╔══

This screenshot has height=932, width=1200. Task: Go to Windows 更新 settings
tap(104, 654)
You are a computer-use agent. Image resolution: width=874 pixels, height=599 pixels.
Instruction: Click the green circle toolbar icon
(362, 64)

╚══

## Your objective
Exactly as they appear above, print all the entries.

## Task answer
This screenshot has height=932, width=1200. Task: Go to Windows 更新 settings
tap(104, 654)
You are a computer-use agent. Image resolution: width=874 pixels, height=599 pixels.
Instruction: Click the green circle toolbar icon
(362, 64)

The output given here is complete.